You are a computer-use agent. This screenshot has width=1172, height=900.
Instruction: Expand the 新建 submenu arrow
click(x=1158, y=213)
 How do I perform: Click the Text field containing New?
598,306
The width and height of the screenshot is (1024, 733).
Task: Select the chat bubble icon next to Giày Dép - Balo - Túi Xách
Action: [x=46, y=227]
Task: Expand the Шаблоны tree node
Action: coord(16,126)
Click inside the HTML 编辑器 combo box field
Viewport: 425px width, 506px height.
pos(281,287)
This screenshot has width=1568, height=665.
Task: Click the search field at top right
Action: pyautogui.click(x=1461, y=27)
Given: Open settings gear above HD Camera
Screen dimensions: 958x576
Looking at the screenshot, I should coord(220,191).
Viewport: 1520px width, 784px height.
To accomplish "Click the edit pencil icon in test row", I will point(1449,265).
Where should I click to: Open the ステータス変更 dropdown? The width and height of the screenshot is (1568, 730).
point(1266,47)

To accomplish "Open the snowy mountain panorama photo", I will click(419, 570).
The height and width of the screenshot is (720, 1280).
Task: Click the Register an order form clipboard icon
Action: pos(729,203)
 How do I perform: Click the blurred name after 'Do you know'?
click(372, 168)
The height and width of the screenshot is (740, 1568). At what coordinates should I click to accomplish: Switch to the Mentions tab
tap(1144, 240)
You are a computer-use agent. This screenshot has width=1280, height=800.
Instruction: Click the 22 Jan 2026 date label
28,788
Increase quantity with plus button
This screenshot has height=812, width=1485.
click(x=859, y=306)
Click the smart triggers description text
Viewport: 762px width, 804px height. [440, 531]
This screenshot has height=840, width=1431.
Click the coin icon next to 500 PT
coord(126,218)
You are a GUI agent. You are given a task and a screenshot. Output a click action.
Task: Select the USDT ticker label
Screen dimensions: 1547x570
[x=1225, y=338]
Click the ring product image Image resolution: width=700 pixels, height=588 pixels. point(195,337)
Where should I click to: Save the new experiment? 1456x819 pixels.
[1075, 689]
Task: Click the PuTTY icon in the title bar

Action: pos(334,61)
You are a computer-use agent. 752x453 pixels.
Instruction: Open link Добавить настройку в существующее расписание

# Task description:
An exact copy of the lines from the one containing "Click the coin icon next to 500 PT" through the end of the entries is required, and nothing beyond them.

# Written solution:
Click the coin icon next to 500 PT
coord(126,218)
You are a GUI agent. You are given a task and a screenshot. Output a click action.
Task: Select the USDT ticker label
Screen dimensions: 1547x570
[x=1225, y=338]
Click the ring product image Image resolution: width=700 pixels, height=588 pixels. point(195,337)
Where should I click to: Save the new experiment? 1456x819 pixels.
[1075, 689]
Task: Click the PuTTY icon in the title bar

Action: pos(334,61)
You are a computer-use agent. 752x453 pixels.
Instruction: Open link Добавить настройку в существующее расписание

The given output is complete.